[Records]
========================================================================

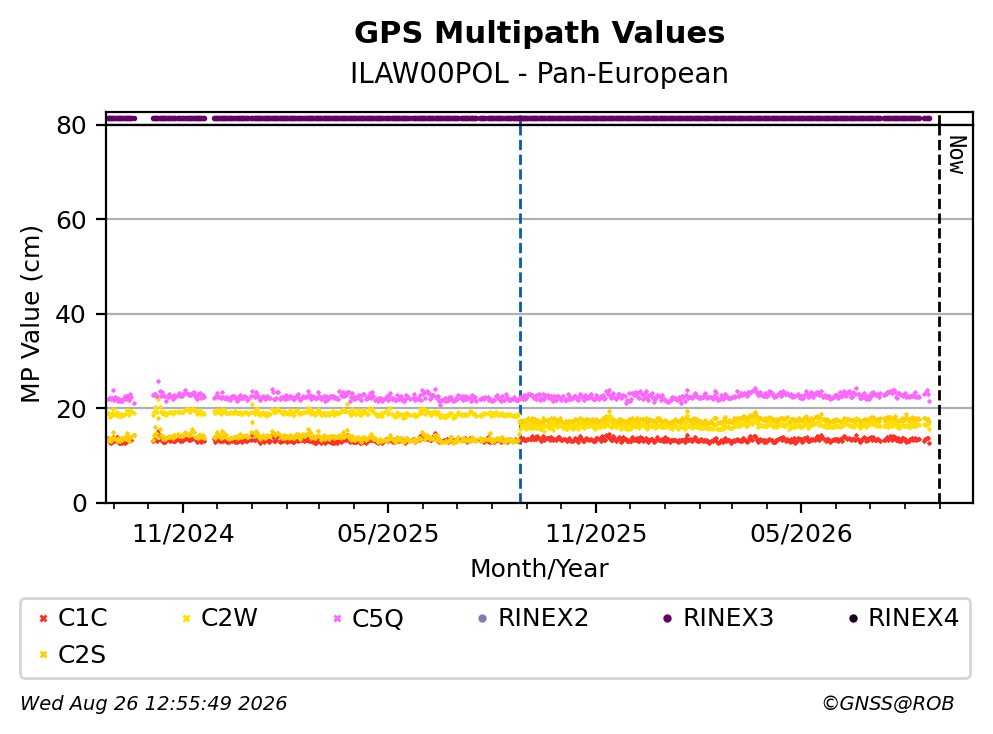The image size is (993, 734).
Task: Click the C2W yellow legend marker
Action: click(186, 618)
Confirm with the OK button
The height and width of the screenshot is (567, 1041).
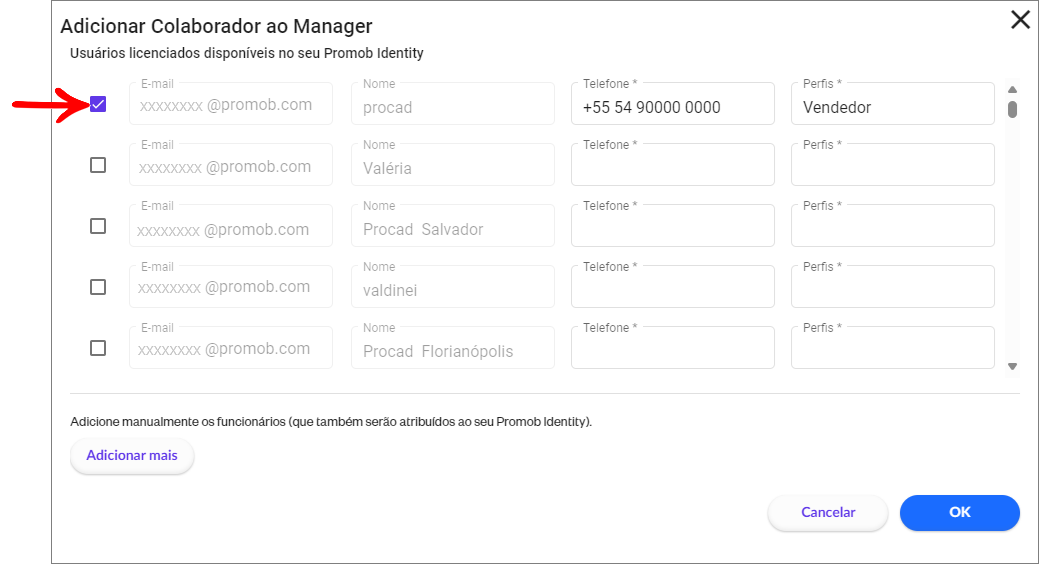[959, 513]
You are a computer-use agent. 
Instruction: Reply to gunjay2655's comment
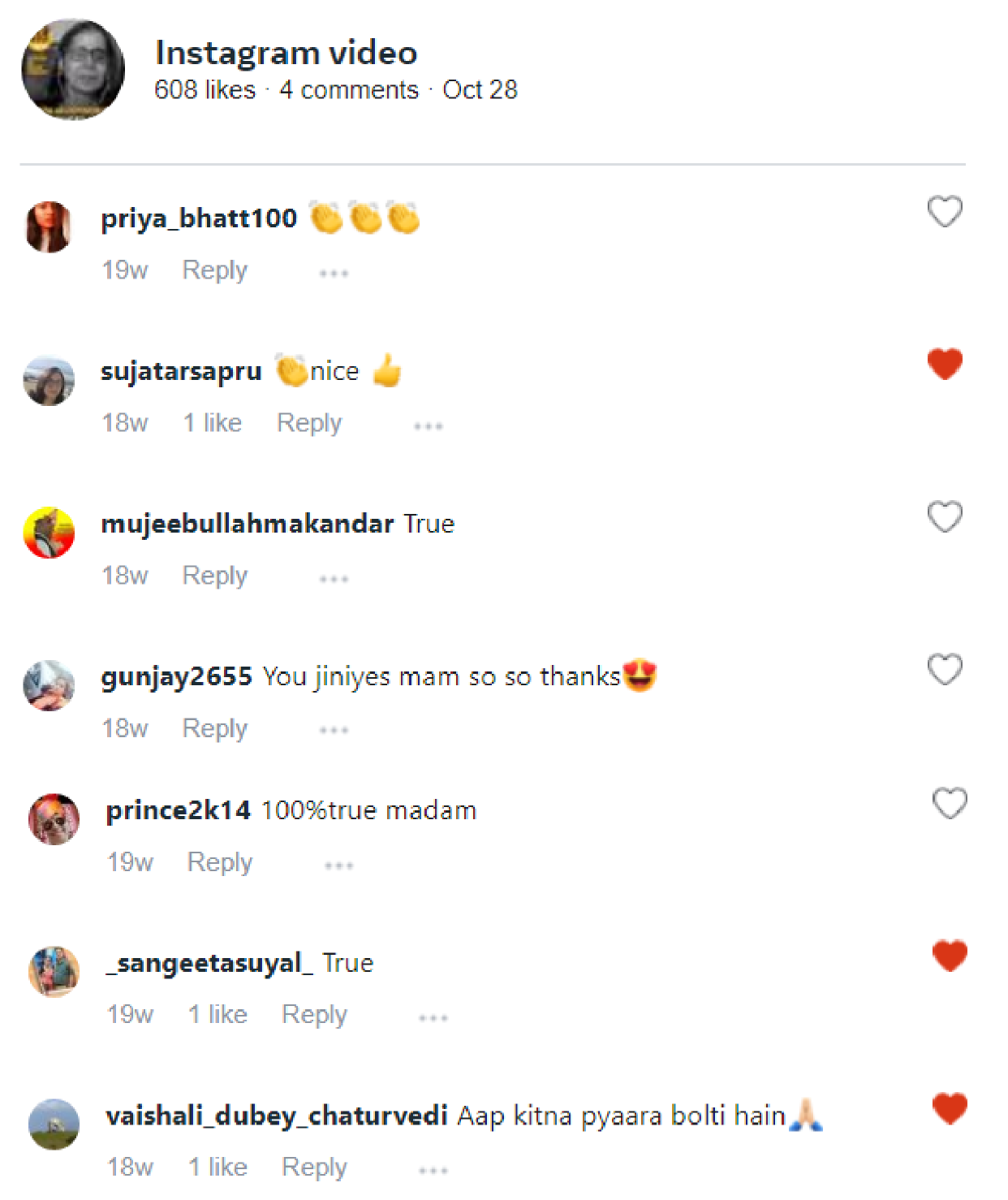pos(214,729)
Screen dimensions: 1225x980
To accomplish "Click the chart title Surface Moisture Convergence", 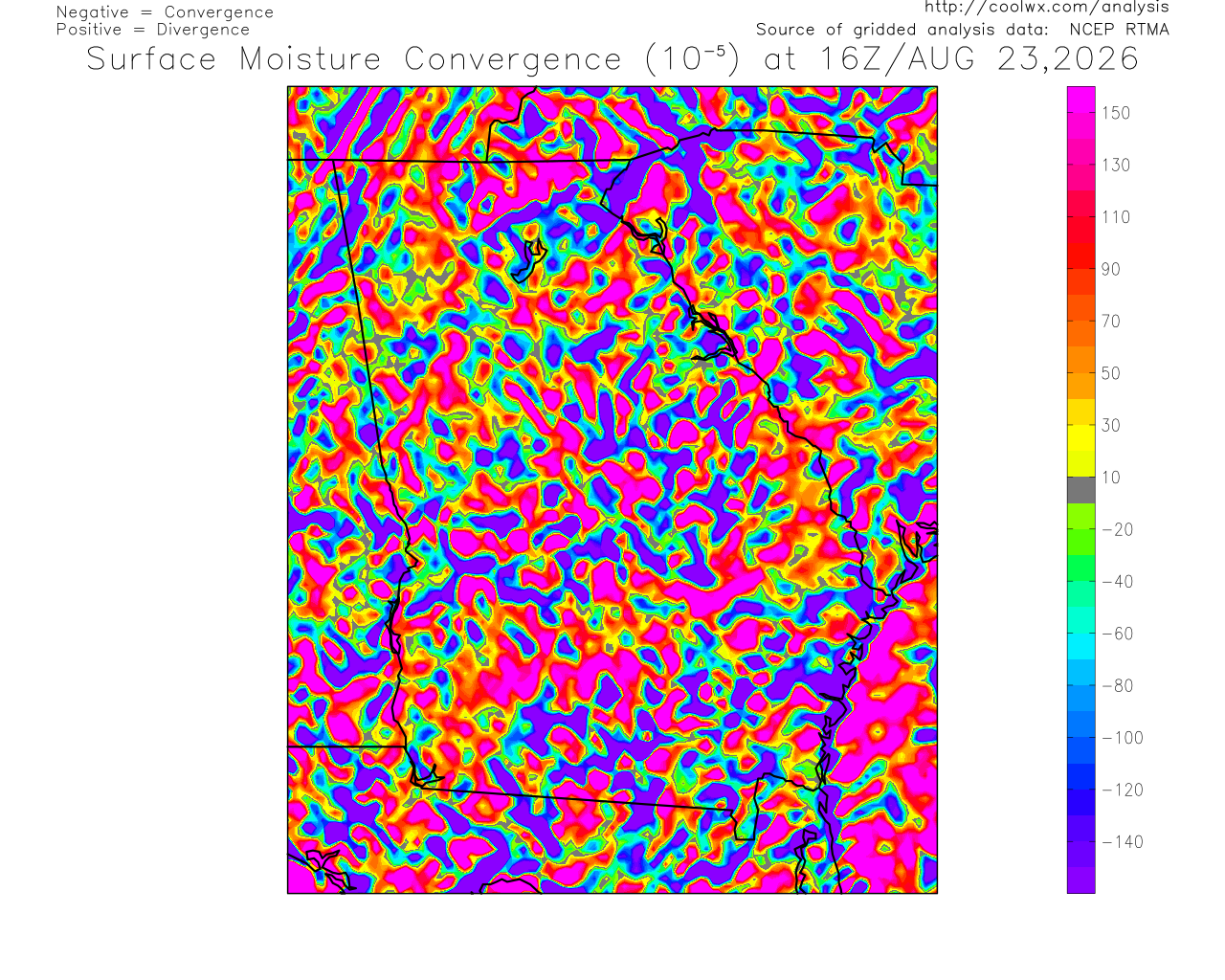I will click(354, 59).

========================================================================

_Given problem_
Render the records from the line containing "Confirm with the OK button" through the line containing "pos(214,729)", both included, as a two-column CSV with the headers request and answer. Put each request's text and its answer in one quoted field apiece, turn line breaks into spaces, and omit the pictures.

_Solved problem_
request,answer
"Confirm with the OK button The height and width of the screenshot is (567, 1041).","[959, 513]"
"You are a computer-use agent. Instruction: Reply to gunjay2655's comment","pos(214,729)"